## THE TASK
Starting with the line that holds "The width and", repeat each line through the last one below, exactly. Pictures stay out.

## Collected data entries
+===+

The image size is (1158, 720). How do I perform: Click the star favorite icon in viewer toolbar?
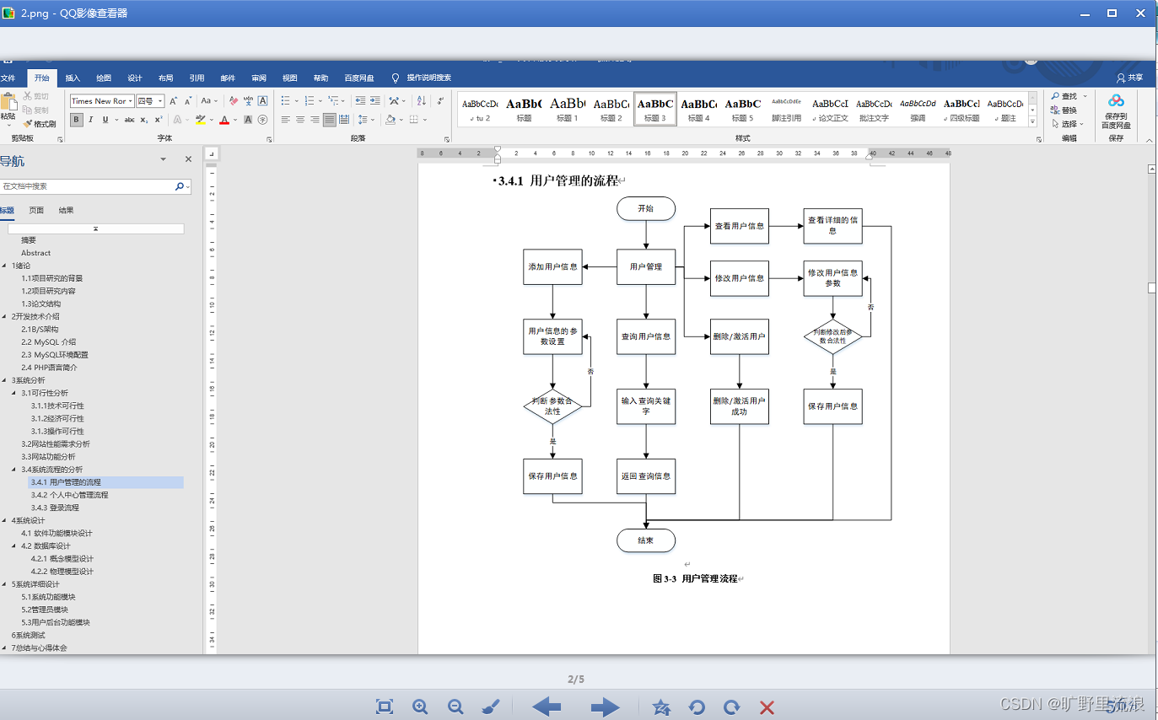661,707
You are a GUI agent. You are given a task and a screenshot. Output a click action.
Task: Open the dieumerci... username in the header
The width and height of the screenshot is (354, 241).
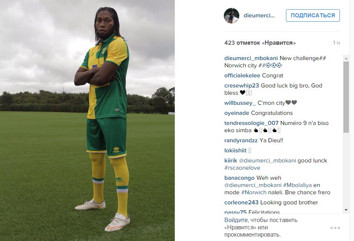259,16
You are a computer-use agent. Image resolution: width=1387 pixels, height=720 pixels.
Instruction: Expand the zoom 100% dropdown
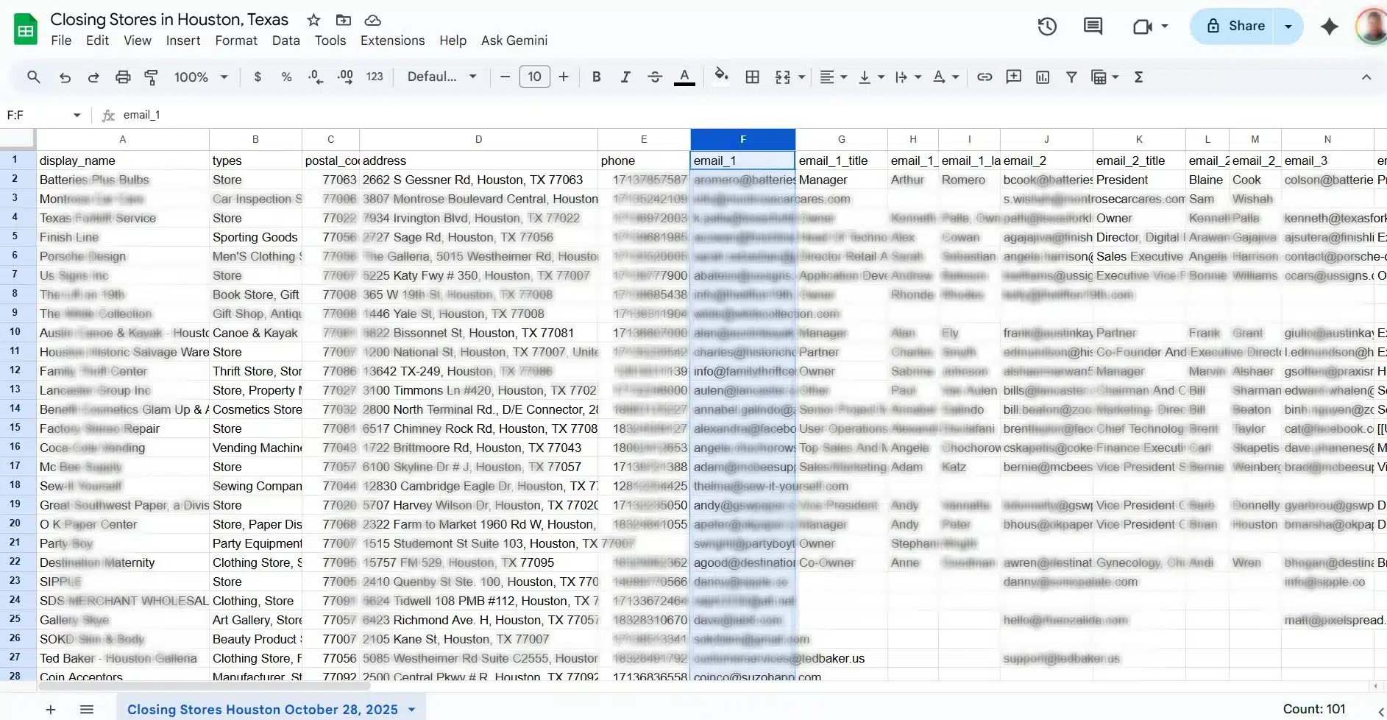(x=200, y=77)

+===+

## SOLUTION TO THE PROBLEM
The width and height of the screenshot is (354, 241).
259,16
You are a computer-use agent. Image resolution: width=1387 pixels, height=720 pixels.
Instruction: Expand the zoom 100% dropdown
(x=200, y=77)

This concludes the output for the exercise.